Comment alors concilier ce sens des responsabilités et de l’organisation avec la déviance civique d’un nombre croissant de femmes qui refusent de se plier aux consignes ? La maternité y est pour beaucoup — comme l’indique ce message aperçu parmi les manifestants : « Ne touchez pas à mes enfants. » Le besoin de protéger ses enfants de mesures perçues comme mal avisées ou abusives damera toujours le pion à celui de protéger ses voisins. Les groupes anti-vaccins, qui aujourd’hui se fondent avec les antimasques, sont très majoritairement composés de femmes précisément pour cette raison. Au Québec, de plus, 1 mère sur 10 est à la maison à temps plein (11 %), sans compter toutes celles qui l’ont été, ou le sont encore, pour cause de pandémie, ouvrant ainsi la voie à des heures et des heures de plaisir sur Facebook et, quasi inévitablement, à une certaine désinformation.

Une partie de ces femmes ont sans doute rejoint les rangs des complotistes purs et durs — ceux qui imaginent le gouvernement de mèche avec des réseaux de pédophiles et de trafiquants d’enfants. Mais comme l’illustrent les données de l’enquête citée plus haut, il importe de ne pas mettre tous les protestataires dans le même panier. Il y a de bonnes raisons de se plaindre, après tout, de la façon dont la crise a été gérée au Québec. Peut-on l’admettre enfin, tout bon francophone à l’écoute de notre gouvernement que nous sommes ? Sauvons des vies et protégeons les ressources hospitalières, bien sûr, mais où est l’espace public pour se lamenter sur ce qui, à force de se confiner, de se distancier, de se masquer, se perd ?

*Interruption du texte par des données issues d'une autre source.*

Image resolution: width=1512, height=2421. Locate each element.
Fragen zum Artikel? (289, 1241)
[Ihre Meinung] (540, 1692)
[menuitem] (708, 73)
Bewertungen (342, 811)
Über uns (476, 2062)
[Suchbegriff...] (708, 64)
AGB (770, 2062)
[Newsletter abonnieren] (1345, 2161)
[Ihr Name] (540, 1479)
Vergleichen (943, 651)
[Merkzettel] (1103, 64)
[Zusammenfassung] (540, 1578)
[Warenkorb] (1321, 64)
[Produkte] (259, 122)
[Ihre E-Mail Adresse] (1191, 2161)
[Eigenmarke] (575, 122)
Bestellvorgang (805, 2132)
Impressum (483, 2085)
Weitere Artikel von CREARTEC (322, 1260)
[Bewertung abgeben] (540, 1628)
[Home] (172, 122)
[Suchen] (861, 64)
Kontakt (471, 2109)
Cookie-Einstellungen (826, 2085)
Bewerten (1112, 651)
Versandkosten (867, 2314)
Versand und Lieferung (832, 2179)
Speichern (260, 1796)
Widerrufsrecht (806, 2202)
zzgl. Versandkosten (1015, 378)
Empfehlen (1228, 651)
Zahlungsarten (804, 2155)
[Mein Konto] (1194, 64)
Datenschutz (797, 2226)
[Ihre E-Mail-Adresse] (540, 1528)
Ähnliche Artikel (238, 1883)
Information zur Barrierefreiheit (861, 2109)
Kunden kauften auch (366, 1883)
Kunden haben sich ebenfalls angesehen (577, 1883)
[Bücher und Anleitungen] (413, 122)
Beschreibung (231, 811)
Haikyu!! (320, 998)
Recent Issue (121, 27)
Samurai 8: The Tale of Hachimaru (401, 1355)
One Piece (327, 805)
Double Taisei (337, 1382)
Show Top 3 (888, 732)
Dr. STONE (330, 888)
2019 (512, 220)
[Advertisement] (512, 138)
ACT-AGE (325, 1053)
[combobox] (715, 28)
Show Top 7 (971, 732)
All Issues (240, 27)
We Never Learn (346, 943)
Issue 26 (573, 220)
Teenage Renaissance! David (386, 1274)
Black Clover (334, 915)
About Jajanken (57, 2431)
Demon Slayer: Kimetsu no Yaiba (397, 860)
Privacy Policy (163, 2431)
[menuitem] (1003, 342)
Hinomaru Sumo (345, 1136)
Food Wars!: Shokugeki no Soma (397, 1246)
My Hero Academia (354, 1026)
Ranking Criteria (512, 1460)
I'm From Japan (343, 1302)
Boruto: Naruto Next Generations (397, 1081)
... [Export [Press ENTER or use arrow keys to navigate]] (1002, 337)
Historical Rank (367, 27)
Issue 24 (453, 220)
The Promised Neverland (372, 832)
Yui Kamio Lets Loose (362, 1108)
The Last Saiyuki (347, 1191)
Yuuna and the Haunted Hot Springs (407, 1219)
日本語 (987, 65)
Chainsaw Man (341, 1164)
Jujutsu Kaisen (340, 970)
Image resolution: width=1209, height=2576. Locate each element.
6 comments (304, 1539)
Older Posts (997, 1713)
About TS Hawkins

« Et si notre but était non pas de rester vivants, mais de rester humains », affichait une pancarte samedi dernier. La vie est plus que la simple survie, en d’autres mots. Ce n’est pas là le message de fous furieux ou de laissés-pour-compte qui tentent de s’arroger les feux de la rampe coûte que coûte. C’est le message de gens qui craignent — à la suédoise, disons — qu’une gestion trop répressive de la crise puisse avoir des conséquences plus nocives que le virus lui-même. Ce n’est pas farfelu de penser ça. D’ailleurs, la Suède, qui a subi l’opprobre de la communauté internationale pour sa gestion non orthodoxe de la pandémie, imposant peu de contraintes, s’en tire actuellement beaucoup mieux que d’autres pays européens (la France, l’Italie, la Grande-Bretagne…) et se trouve, en pourcentage de décès, à égalité avec le Canada.

Il n’y a pas qu’une seule bonne règle à suivre et, par conséquent, une seule bonne façon de se comporter. C’est ce qui définit la religion, pas la démocratie. La déviance politique qu’on voit est aussi une réaction à la pensée unique.